Threat actors are targeting internet accessible HPE Integrated Lights-Out 4 (HPE iLO 4) remote management interfaces with ransomware or a decoy wiper in disguise.
While it's unclear whether or not the hard drives are being encrypted, Bleeping Computer researchers said multiple victims have been affected by the attack which blocks users and demands 2 Bitcoin in order to access the data, according to an 25 April Bleeping Computer blog post.
UBCERT security researcher M Shahpasandi tweeted a screenshot of the HPE iLO 4 login screen that contained a "Security Notice" ransom letter stating that the device's hard drives were encrypted and that the owners had to pay to get them back. Several people have been targeted by the attacks since 24 April.

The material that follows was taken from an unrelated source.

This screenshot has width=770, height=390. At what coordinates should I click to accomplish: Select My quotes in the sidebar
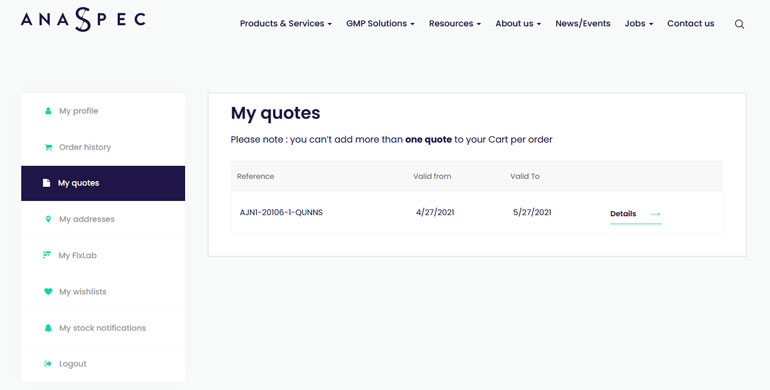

The attackers provide a Bitcoin address that appears to be unique to each victim and researchers pointed out that the attackers explicitly state the ransom is non-negotiable unless the victims are from Russia.
It's possible that attack is actually a decoy/wiper as opposed to an actual ransomware attack.
While most ransomware attacks typically provide a unique ID to the victim in order to distinguish between victims and prevent a victim from "stealing" another victim's payment to unlock their own computer, no unique IDs are given to identify the encrypted computer.
“In a situation like this, where no unique ID is given to identify the encrypted computer and the email is publicly accessible, it could be a case where the main goal is to wipe a server or act as a decoy for another attack,” researchers said in the post.
Researchers warn that HPE iLO 4 should never be connected directly to the Internet but instead should only be accessible via secure VPNs in order to prevent them from being sought out and used by threat actors.
The risk is further compounded by known vulnerabilities in older versions that could allow an attacker to bypass authentication, execute commands, and add new administrator accounts.